Cada 31 horas una persona pierde la vida por ahogamiento en Argentina

Esta cifra se corresponde con datos oficiales. Este preocupante fenómeno cobra especial relevancia en la franja etaria de menores de 5 años, quienes enfrentan un mayor riesgo.

Por Dr. Daniel Cassola

Ante esta alarmante situación, la Sociedad Argentina de Pediatría (SAP) advierte sobre la necesidad de no subestimar este peligro y destaca la importancia de la prevención en el marco del Día Mundial para la Prevención de Ahogamientos.

Cecilia Rizzuti, médica pediatra y miembro del Comité de Prevención de Lesiones de la SAP, destaca que los ahogamientos son más comunes de lo que se cree y, aunque no todos resultan en muerte, pueden ocasionar discapacidades permanentes. La población más vulnerable son los niños pequeños, aunque también los niños mayores, adolescentes y adultos corren riesgo de ahogarse, incluso si saben nadar.

En 2021, según el último Boletín de Estadísticas Vitales, se registraron 281 muertes por ahogamiento en forma accidental en Argentina.

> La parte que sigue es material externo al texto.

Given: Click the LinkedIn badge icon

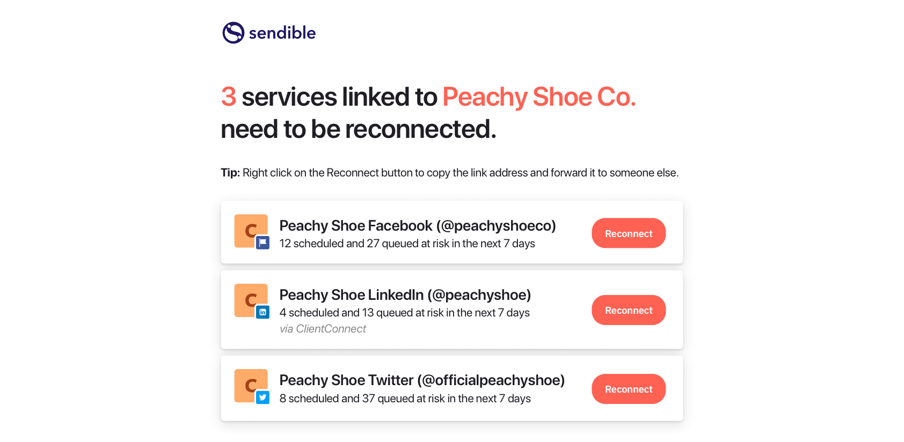Looking at the screenshot, I should pyautogui.click(x=263, y=312).
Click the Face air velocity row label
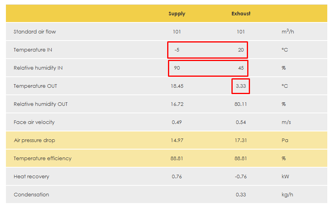332x207 pixels. [x=34, y=122]
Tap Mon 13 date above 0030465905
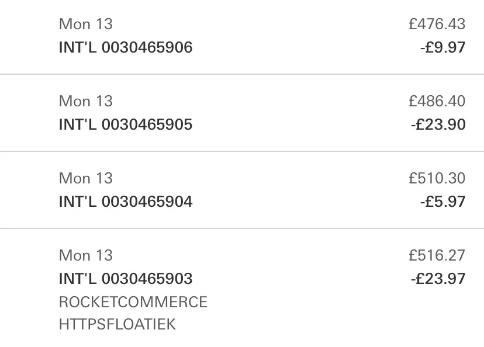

De estas, 60 correspondieron a menores de 5 años, mientras que en las demás franjas etarias los fallecimientos fueron más parejos.

Cecilia Rizzuti hace hincapié en que todos podemos ahogarnos en tan solo 10 centímetros de agua si fallan los sistemas que nos permiten reaccionar y liberar la vía aérea. Por este motivo, subraya la importancia de no subestimar el riesgo en ningún momento y bajo ninguna circunstancia.

Las causas de los ahogamientos varían según la edad de las personas involucradas. En el caso de los niños más pequeños, los factores suelen ser distracciones de los adultos y defectos en la infraestructura, como la falta de cercos adecuados en piscinas o la presencia de objetos peligrosos alrededor del agua. Por otro lado, los niños mayores, adolescentes y adultos pueden verse afectados por imprudencias, desconocimiento del entorno, uso de sustancias que alteran la toma de decisiones, entre otros factores.

En cuanto a los menores de 5 años, existen dos grupos de riesgo: aquellos que aún no caminan y los que ya lo hacen. Los bebés que no caminan pueden ahogarse en la bañera o en una pequeña piscina mientras el adulto está distraído. Por otro lado, los que ya caminan o gatean pueden correr el riesgo de caer en recipientes de agua como baldes, pozos sin tapar o piscinas sin las adecuadas medidas de protección.

Es fundamental que los adultos estén atentos y supervisen constantemente a los niños en ambientes acuáticos. Además, se recomienda que haya un adulto designado, sin distractores como el celular, para cuidar de manera exclusiva a los pequeños.

En el caso de niños más grandes, adolescentes y adultos, la prevención también es vital. Aprender a nadar es importante, pero también lo es estar consciente de las situaciones que pueden generar un ahogamiento, incluso para quienes saben nadar. El uso adecuado de chalecos salvavidas al practicar deportes acuáticos o pescar puede ser crucial en situaciones de riesgo.

La prevención y la conciencia sobre el peligro del agua son fundamentales para evitar tragedias. Es responsabilidad de todos, desde padres y adultos hasta instituciones y autoridades, tomar medidas para proteger la vida y la seguridad de las personas, especialmente de los más pequeños, ante el riesgo de ahogamiento.